Fünf Wolfsburger besitzen Arbeitspapiere, die im Sommer auslaufen. Der ein oder andere Profi könnte die Autostadt aber schon während des Winter-Transferfensters verlassen.

Maximilian Philipp ist aus Moskau ausgeliehen
Maximilian Philipp ist aus Moskau ausgeliehen ©Maxppp

Niklas Klinger (25): Will der Keeper spielen, muss er seine Heimatstadt verlassen. Auch für die zweite Mannschaft kommt Klinger nicht zum Zug. Kurios: Seine einzige Kadernominierung erfolgte im DFB-Pokal wegen eines Personalengpasses als Feldspieler.

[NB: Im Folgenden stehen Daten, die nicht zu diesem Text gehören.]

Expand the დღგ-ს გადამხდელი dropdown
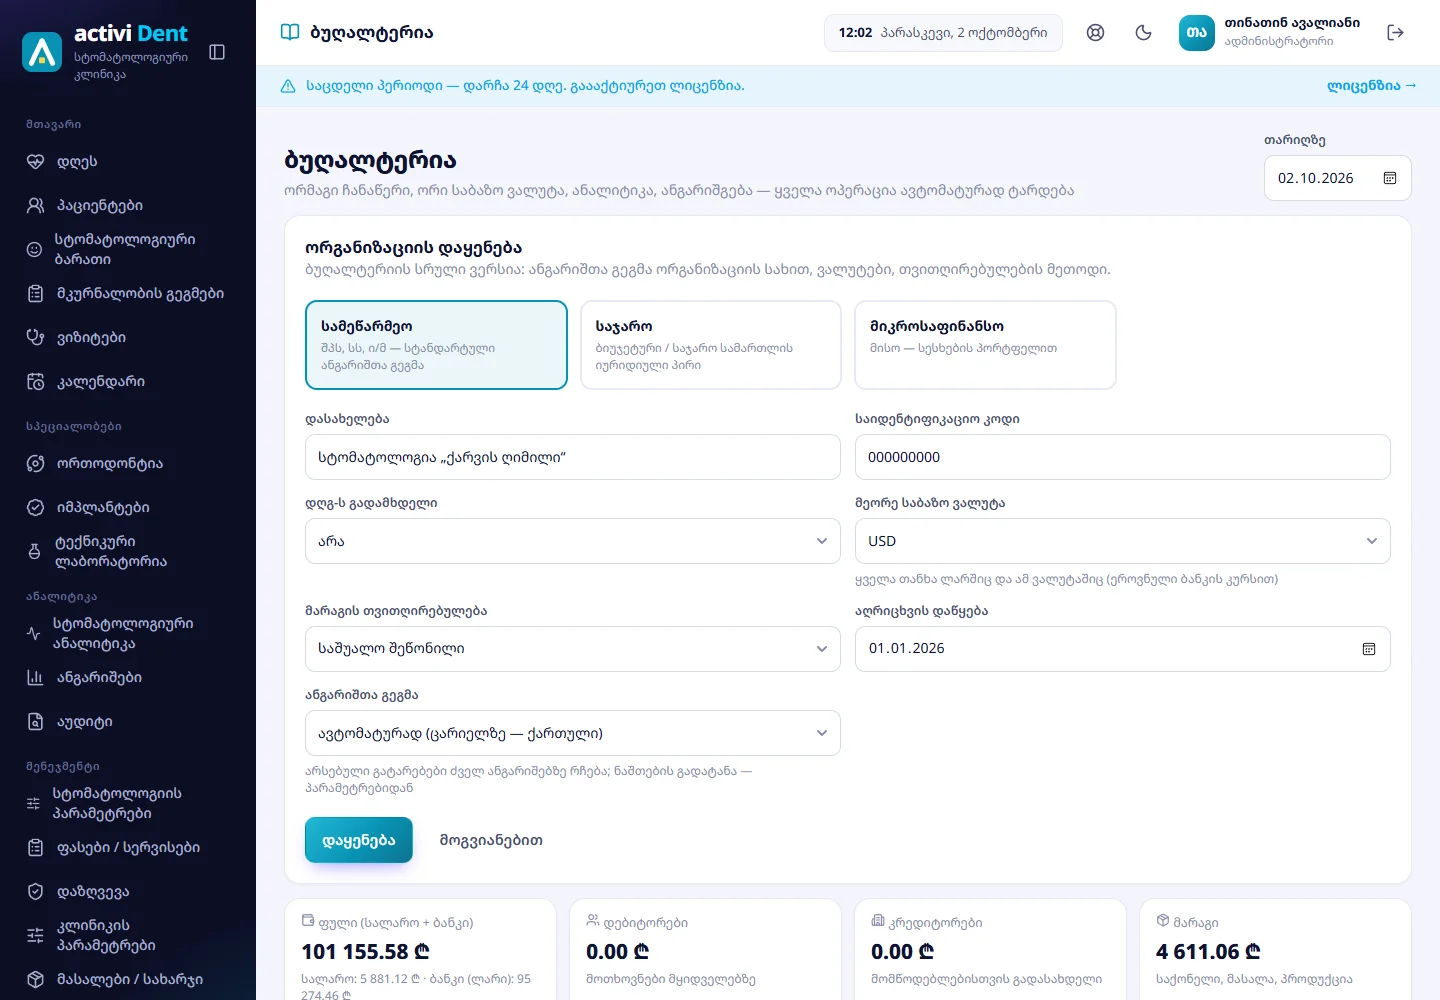tap(572, 541)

Unter der Anzeige geht's weiter

Jeffrey Bruma (29): Nur im DFB-Pokal durfte der Innenverteidiger einmal ran, wurde sonst gar nicht erst in den Kader berufen. Spätestens nach der Saison werden sich die Wege wohl trennen. In Wolfsburg wäre man aber froh, den Großverdiener schon jetzt von der Gehaltsliste zu streichen.

Yannick Gerhardt (26): Nach fünf Partien ohne Einsatz stand der Mittelfeldmann zuletzt wieder dreimal in der Startelf. Der VfL würde gerne verlängern. Hoffnungen auf einen Wechsel machen sich Ex-Klub 1. FC Köln und Hertha BSC. Berater Stephan Engels sagte zuletzt im Gespräch mit FT, Gerhardt befinde sich „noch in der Überlegungsphase“.

Yunus Malli (28): Der Zehner kam bislang nur zu 63 Pflichtspielminuten, darf bei einem passenden Angebot schon im Januar wechseln. Trabzonspor und weitere Süper Lig-Klubs haben laut ‚Bild‘ Interesse an Malli.

Maximilian Philipp (26): Die Wölfe können die Leihgabe von Dinamo Moskau per Kaufoption in Höhe von elf Millionen Euro festverpflichten – in Corona-Zeiten kein Schnäppchen, aber möglich. Vor seiner Muskelverletzung erarbeitete sich Philipp einen Stammplatz.